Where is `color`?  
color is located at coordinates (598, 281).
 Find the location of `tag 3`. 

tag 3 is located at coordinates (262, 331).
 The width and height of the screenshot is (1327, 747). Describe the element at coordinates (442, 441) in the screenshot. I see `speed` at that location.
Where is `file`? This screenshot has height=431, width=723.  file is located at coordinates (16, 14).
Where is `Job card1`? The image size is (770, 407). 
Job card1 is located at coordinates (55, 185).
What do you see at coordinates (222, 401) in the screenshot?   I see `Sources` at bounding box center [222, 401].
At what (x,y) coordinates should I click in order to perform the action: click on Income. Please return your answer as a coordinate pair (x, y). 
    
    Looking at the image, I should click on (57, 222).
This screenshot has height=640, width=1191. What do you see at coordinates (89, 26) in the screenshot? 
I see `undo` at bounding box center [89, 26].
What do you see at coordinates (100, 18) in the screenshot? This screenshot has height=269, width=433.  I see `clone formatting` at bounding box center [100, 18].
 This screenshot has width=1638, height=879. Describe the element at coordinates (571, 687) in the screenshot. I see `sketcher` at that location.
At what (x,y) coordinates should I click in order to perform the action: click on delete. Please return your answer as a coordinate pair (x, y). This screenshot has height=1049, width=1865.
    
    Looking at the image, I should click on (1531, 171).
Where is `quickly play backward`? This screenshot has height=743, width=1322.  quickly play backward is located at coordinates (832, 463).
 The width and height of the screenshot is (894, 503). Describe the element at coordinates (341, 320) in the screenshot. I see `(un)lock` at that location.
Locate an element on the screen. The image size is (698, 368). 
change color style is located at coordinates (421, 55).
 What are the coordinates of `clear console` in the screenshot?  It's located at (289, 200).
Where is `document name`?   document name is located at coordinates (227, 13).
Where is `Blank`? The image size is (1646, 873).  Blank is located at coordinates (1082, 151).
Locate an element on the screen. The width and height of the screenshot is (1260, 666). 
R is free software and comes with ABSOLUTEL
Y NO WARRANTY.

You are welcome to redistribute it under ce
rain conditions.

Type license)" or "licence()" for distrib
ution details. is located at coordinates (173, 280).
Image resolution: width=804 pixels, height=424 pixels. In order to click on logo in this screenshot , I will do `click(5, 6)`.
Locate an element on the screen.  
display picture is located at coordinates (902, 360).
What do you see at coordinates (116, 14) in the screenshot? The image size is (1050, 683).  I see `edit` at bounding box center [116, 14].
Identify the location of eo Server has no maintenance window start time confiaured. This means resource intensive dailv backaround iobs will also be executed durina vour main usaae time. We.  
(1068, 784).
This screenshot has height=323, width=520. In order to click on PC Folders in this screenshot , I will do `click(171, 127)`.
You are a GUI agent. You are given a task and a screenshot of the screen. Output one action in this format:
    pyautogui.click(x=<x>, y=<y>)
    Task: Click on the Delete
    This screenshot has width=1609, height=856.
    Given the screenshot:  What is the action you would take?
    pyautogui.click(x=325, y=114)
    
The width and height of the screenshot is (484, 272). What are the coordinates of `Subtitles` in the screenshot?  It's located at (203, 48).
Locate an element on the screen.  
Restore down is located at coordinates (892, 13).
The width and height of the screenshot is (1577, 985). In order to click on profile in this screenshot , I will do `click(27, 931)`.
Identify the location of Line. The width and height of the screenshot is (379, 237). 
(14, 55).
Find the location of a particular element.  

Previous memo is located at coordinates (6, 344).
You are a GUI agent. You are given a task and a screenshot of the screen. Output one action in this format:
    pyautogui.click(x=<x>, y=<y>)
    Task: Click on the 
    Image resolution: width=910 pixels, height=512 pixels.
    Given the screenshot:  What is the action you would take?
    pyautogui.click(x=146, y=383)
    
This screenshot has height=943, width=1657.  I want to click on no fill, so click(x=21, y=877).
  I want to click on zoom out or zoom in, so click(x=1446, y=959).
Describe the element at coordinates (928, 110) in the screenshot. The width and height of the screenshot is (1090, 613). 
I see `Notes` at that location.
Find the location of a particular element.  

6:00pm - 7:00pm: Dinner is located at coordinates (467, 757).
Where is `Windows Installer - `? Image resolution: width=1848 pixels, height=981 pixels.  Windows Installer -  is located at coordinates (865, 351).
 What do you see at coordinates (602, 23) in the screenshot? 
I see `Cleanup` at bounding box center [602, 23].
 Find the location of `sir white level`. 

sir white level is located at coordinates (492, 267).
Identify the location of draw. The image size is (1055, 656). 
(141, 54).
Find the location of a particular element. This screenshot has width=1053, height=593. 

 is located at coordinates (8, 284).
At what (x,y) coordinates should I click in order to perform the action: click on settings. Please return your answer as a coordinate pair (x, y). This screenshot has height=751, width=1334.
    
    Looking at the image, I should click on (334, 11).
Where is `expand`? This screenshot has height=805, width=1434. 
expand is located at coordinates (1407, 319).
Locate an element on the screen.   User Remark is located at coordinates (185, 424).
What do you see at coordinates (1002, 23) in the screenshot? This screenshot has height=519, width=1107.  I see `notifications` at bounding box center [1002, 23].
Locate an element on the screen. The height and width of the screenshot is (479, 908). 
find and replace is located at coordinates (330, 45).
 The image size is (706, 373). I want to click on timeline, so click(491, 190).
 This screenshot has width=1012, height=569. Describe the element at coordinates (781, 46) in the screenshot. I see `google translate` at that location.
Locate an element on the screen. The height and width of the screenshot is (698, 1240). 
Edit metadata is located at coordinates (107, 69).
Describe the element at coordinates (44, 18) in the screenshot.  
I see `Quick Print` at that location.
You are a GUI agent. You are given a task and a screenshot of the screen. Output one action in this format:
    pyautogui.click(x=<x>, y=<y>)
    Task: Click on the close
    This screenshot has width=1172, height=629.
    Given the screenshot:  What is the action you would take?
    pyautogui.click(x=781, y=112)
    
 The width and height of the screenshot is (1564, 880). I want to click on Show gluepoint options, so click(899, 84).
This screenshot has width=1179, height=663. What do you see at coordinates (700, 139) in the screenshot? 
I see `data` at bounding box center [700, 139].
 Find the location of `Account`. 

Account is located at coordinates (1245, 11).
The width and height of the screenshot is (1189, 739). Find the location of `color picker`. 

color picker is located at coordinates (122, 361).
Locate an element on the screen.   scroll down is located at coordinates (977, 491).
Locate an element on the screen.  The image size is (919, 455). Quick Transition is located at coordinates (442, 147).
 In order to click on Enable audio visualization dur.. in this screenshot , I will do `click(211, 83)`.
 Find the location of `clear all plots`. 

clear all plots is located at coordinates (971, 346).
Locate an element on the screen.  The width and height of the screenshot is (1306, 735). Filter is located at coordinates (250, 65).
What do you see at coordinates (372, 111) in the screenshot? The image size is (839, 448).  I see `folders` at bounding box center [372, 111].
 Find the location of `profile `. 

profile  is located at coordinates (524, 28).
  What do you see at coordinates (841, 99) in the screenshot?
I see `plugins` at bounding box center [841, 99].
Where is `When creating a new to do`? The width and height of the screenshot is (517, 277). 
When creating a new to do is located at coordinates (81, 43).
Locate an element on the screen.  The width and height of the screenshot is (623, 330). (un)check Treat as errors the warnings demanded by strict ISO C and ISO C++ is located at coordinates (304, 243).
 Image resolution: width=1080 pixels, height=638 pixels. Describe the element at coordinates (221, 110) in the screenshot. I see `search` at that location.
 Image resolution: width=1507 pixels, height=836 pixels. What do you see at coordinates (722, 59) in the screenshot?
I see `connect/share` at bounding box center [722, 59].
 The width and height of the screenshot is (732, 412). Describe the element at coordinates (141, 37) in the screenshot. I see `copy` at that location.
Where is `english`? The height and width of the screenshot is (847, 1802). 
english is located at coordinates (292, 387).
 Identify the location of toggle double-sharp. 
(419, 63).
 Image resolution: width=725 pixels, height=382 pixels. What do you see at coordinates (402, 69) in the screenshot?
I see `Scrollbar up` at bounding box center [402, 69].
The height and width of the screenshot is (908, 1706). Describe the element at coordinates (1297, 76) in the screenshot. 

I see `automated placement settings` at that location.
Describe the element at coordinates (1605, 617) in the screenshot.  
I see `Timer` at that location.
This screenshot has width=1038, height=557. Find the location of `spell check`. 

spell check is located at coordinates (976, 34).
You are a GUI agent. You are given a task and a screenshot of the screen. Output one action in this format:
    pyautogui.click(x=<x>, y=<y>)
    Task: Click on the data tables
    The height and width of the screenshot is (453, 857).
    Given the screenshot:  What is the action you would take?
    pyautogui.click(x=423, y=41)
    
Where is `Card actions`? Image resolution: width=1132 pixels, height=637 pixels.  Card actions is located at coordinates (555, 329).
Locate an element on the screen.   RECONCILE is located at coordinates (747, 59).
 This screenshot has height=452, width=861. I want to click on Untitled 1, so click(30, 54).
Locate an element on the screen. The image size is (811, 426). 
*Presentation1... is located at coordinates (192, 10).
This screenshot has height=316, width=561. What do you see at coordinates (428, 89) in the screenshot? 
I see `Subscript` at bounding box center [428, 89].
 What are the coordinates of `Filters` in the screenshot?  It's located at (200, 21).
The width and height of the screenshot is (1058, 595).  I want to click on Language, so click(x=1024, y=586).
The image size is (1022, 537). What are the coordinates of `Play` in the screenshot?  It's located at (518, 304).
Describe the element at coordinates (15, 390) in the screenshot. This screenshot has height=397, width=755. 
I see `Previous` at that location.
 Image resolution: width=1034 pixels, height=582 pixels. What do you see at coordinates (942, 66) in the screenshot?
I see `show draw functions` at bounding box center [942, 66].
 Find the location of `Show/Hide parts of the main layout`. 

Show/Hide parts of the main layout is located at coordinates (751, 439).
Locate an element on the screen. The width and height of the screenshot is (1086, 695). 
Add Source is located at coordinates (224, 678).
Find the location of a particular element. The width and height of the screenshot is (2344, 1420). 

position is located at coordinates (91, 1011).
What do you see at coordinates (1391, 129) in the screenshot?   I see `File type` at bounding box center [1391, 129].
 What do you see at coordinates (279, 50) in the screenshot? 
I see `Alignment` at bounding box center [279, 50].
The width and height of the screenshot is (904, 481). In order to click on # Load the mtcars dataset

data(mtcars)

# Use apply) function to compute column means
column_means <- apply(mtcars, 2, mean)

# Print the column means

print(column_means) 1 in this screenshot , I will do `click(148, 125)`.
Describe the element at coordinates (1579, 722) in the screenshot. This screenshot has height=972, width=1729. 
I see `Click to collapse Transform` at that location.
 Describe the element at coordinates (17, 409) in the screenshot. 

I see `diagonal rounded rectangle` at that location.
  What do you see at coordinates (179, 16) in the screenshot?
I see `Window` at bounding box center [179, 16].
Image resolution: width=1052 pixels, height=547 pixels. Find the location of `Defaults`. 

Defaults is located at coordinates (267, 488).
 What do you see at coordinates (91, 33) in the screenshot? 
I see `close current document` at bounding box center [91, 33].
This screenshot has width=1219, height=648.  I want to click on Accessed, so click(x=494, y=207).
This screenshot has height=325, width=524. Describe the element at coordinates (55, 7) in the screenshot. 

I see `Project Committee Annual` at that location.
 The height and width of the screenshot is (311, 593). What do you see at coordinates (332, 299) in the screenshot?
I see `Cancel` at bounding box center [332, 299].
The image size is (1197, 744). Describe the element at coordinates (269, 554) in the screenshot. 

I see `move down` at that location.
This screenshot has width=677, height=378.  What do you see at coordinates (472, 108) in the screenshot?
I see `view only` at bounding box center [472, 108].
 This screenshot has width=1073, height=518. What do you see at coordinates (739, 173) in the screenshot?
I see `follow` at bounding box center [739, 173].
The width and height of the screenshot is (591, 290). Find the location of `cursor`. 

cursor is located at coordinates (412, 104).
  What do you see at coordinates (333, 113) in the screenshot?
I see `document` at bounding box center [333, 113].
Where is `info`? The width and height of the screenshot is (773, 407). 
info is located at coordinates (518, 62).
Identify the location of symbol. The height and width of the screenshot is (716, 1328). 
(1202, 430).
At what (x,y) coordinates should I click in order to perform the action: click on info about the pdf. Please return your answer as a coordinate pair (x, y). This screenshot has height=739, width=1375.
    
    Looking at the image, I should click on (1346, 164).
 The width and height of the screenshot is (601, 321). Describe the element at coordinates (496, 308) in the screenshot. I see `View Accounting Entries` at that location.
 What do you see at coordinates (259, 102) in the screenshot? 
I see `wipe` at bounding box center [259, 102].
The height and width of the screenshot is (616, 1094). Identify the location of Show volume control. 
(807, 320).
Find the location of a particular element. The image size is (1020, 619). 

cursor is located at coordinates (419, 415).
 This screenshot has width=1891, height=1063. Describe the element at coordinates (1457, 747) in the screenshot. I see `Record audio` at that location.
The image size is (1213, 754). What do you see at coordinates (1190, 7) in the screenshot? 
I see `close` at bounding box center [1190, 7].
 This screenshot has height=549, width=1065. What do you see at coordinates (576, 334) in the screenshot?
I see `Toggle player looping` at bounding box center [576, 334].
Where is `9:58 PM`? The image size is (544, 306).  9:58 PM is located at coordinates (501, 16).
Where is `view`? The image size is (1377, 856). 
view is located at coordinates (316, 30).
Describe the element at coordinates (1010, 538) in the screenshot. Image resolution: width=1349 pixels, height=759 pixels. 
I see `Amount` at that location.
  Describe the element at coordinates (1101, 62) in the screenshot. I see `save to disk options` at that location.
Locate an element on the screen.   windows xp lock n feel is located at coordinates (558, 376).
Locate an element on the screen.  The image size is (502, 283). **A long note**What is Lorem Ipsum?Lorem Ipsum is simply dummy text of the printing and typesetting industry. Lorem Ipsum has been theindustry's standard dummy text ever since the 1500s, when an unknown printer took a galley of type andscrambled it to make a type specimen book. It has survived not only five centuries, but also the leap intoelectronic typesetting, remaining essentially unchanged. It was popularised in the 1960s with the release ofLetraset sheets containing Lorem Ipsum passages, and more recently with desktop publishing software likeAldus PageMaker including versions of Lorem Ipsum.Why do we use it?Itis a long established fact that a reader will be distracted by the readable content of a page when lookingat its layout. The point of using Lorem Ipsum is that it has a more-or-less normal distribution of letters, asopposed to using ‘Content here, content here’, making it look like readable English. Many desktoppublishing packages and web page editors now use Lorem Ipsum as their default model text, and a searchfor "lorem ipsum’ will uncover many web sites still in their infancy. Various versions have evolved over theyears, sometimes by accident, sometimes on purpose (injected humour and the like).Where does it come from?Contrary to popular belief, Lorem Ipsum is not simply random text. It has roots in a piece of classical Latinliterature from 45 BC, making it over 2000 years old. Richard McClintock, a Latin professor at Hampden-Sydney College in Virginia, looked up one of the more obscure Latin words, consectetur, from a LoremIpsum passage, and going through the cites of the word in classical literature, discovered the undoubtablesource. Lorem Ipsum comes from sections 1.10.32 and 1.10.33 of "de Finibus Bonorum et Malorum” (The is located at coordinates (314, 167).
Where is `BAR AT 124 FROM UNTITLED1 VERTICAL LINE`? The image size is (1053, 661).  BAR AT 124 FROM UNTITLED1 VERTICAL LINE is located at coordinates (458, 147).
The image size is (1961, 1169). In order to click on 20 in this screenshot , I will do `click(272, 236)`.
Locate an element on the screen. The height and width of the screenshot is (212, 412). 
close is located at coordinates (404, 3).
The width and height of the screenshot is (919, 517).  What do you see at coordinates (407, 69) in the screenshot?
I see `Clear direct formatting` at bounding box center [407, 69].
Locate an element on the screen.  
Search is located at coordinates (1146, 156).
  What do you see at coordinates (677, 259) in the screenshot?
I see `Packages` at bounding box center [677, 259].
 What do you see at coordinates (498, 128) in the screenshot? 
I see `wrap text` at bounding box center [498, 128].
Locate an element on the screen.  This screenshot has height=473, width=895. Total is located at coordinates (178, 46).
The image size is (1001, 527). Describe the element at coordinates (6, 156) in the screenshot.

========================================

Please copy out the records above word for word, covering only the stretch from the line that contains "Describe the element at coordinates (1605, 617)" through the line that contains "spell check is".

Describe the element at coordinates (1605, 617) in the screenshot.  
I see `Timer` at that location.
This screenshot has width=1038, height=557. Find the location of `spell check`. 

spell check is located at coordinates (976, 34).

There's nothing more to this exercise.